Poster Presentation Highlights
Abstract 3557 – Preliminary results from ERAS-007 plus encorafenib and cetuximab (EC) in patients (pts) with metastatic BRAF V600E-mutated colorectal cancer (CRC) in HERKULES-3 study: A phase 1b/2 study of agents targeting the mitogen-activated protein kinase (MAPK) pathway in pts with advanced gastrointestinal malignancies (GI cancers)
ERAS-007 in combination with encorafenib (BRAFTOVI) + cetuximab (ERBITUX) demonstrated promising preliminary clinical activity in EC-naïve patients with metastatic BRAF V600E-mutated CRC. EC is currently approved for the treatment of patients with metastatic BRAF V600E-mutated CRC, as detected by an FDA-approved test, after prior therapy; however, only approximately 20% of patients experience an objective response in the second and later line of treatment setting. Downstream ERK inhibition through ERAS-007 may prevent resistance to upstream BRAF/EGFR inhibition when combined with EC. As of the data cutoff date of March 23, 2023:
40% (2/5) response rate and 60% (3/5) disease control rate (complete response + partial response + stable disease) in EC-naïve response evaluable patients at the highest dose of ERAS-007 tested (100 mg BID-QW), with duration of exposure for both responders > 34 weeks as of the data cutoff date; across all dose levels in EC-naïve response evaluable patients, 29% (2/7) response rate and 57% (4/7) disease control rate
ERAS-007 + EC was generally well-tolerated with mostly low-grade adverse events at all combination doses tested
One dose-limiting toxicity (DLT) was reported for ERAS-007 100 mg BID-QW + EC (Grade 3 macular edema)
Pharmacokinetic (PK) exposures of ERAS-007, encorafenib, and cetuximab were comparable to monotherapy values, suggesting no clinically significant PK drug-drug interactions between the study drugs
Additional HERKULES-3 Phase 1b combination data in EC-naïve patients with BRAF-mutated CRC expected between H2 2023 and H1 2024
Abstract 3558 – Preliminary results from ERAS-007 plus palbociclib (palbo) in patients (pts) with KRAS/NRAS mutant (m) colorectal cancer (CRC) or KRASm pancreatic ductal adenocarcinoma (PDAC) in HERKULES-3 study: A phase 1b/2 study of agents targeting the mitogen-activated protein kinase (MAPK) pathway in pts with advanced gastrointestinal malignancies (GI cancers)
ERAS-007 in combination with palbociclib (IBRANCE) demonstrated a lack of clinical activity in patients with KRAS/NRAS mutant CRC and KRAS mutant PDAC. Palbociclib is indicated for the treatment of adult patients with hormone receptor (HR)-positive, human epidermal growth factor receptor 2 (HER2)-negative advanced or metastatic breast cancer in combination with an aromatase inhibitor as initial endocrine based therapy or with fulvestrant in patients with disease progression following endocrine therapy. Based on these data, the combination of ERAS-007 and palbociclib will not be pursued further in this patient population.

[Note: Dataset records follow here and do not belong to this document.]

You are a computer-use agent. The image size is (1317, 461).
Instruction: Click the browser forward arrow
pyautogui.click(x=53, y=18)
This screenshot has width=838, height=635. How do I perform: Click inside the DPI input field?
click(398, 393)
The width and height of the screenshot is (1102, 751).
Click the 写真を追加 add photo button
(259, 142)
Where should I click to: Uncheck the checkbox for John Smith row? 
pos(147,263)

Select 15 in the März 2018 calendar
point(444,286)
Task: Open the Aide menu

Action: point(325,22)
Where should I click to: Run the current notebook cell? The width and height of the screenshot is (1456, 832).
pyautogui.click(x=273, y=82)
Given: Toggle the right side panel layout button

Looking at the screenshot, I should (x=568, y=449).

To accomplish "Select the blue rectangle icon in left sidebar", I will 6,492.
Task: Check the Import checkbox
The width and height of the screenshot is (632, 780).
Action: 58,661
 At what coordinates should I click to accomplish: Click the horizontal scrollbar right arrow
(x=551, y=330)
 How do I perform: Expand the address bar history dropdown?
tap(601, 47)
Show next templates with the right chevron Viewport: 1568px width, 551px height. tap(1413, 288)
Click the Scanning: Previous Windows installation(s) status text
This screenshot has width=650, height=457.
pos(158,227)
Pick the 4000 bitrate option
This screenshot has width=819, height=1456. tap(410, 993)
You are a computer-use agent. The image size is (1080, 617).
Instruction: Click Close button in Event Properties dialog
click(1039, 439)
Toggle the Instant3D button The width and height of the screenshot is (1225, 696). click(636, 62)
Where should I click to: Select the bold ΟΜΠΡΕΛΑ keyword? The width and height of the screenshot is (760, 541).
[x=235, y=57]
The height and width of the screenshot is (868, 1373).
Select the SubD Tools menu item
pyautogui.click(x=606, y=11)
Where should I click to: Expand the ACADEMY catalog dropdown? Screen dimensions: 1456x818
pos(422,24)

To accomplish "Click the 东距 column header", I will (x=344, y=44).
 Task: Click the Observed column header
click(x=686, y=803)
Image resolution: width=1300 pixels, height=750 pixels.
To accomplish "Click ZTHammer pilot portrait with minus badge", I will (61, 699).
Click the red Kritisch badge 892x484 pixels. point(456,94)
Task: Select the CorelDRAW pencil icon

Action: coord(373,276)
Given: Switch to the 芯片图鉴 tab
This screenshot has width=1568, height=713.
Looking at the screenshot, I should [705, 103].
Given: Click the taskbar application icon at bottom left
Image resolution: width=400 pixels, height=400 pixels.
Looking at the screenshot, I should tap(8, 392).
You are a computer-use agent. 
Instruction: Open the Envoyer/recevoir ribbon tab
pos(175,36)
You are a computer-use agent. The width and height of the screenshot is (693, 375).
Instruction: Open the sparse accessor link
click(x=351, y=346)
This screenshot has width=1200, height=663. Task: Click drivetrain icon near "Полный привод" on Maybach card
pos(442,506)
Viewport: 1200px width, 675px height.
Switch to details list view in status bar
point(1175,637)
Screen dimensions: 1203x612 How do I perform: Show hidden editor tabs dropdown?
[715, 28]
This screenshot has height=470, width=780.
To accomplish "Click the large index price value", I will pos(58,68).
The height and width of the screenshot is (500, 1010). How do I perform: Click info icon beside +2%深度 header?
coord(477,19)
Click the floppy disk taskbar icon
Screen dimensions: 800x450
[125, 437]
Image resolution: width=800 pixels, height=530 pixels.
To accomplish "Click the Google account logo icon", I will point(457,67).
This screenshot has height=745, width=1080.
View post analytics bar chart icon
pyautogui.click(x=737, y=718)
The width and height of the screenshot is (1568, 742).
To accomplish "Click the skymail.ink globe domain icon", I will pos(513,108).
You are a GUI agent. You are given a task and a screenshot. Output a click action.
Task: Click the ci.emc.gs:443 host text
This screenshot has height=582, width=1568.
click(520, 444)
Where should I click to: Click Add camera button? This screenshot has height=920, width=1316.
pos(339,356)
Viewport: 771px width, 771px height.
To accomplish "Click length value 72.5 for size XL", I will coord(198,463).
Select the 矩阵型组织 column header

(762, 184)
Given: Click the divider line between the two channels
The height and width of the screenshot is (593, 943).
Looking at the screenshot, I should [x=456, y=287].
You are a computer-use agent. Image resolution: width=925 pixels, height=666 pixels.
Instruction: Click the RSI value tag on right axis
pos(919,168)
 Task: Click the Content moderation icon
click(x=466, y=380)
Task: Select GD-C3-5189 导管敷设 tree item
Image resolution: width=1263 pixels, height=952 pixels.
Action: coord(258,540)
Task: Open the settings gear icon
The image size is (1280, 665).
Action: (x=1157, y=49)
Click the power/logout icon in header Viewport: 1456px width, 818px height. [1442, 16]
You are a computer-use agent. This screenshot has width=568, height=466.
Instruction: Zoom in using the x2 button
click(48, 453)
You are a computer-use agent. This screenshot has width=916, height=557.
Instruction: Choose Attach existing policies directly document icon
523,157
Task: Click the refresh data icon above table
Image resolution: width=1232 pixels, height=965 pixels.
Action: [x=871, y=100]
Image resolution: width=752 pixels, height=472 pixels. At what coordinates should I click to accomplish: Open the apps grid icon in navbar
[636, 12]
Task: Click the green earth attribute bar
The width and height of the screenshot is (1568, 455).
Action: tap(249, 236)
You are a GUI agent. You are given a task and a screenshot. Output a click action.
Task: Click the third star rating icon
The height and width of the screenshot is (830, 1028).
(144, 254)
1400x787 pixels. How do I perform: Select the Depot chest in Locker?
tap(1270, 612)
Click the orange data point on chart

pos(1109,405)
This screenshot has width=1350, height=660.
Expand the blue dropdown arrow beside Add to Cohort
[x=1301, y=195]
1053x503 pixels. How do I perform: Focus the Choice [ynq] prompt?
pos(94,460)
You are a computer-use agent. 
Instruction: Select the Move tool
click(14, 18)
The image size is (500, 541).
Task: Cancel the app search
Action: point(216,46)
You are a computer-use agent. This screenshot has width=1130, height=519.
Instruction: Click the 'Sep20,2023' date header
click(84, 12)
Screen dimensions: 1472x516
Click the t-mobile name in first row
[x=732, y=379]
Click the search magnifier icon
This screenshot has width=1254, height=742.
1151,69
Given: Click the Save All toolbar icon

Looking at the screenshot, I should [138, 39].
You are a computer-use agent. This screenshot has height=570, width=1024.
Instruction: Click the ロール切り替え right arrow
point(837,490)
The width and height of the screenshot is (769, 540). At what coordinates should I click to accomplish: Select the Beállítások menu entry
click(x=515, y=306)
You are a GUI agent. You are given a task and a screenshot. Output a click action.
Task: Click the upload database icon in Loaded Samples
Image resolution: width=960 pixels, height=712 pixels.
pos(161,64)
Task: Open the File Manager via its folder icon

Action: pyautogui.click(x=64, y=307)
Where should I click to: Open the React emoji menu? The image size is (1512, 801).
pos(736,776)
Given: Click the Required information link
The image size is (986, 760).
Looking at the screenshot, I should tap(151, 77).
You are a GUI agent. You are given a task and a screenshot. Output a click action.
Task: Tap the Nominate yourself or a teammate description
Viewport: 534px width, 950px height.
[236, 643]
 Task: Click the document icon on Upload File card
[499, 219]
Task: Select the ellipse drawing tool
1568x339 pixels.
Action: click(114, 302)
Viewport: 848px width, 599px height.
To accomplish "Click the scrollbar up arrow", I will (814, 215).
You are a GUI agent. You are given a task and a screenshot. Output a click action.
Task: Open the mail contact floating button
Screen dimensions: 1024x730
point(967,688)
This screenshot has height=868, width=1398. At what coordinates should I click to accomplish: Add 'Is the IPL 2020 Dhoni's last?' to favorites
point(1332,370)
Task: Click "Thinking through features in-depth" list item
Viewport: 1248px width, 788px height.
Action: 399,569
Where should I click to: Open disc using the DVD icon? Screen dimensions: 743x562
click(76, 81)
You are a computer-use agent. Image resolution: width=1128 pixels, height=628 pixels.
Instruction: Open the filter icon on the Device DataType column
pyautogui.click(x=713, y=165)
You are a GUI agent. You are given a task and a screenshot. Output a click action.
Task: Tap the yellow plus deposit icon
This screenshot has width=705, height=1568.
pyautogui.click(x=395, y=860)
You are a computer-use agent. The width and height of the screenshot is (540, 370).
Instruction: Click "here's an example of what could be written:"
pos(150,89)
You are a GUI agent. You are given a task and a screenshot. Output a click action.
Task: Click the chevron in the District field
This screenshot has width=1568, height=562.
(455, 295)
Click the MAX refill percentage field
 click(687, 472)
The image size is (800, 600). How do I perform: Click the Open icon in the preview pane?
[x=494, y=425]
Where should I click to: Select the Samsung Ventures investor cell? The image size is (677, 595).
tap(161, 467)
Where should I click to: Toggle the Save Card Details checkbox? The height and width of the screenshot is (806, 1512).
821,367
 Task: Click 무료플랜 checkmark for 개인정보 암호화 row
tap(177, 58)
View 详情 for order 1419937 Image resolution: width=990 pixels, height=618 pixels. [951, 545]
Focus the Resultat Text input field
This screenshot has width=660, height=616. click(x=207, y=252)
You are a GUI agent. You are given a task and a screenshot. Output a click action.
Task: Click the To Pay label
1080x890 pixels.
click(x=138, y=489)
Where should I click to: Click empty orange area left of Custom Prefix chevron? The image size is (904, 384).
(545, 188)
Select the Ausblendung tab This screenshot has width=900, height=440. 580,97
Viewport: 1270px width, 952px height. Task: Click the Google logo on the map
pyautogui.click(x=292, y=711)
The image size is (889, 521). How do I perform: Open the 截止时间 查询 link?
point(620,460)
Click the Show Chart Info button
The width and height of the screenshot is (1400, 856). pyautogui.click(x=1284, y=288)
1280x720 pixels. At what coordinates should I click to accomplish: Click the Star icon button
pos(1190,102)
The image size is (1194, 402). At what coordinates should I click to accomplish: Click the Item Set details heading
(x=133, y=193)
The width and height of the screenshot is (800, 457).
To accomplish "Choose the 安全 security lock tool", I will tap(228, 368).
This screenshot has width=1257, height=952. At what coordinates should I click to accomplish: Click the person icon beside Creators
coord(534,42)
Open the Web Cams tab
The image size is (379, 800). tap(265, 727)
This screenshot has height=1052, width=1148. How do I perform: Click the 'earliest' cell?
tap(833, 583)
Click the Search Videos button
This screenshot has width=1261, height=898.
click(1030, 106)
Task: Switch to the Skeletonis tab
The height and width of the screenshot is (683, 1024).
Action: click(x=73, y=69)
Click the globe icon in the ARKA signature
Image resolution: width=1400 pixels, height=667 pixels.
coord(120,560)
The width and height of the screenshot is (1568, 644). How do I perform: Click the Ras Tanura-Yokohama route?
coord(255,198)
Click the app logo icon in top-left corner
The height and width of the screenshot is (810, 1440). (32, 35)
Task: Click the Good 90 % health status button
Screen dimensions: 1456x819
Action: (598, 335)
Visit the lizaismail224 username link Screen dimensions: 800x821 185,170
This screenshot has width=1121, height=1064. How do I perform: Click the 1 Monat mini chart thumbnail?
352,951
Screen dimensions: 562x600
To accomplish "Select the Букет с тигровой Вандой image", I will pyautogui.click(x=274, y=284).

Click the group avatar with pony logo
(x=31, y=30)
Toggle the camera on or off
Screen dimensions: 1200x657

Dr. Lim continued, "Our pioneering efforts exploring the potential of targeting adjacent pathways with terminal node inhibition of the RAS/MAPK pathway (ERAS-007) and cell cycle inhibition (palbociclib) did not demonstrate clinical activity in the initial evaluation. While we will not pursue further development of this combination in this patient population, it has contributed to our understanding and characterization of ERAS-007."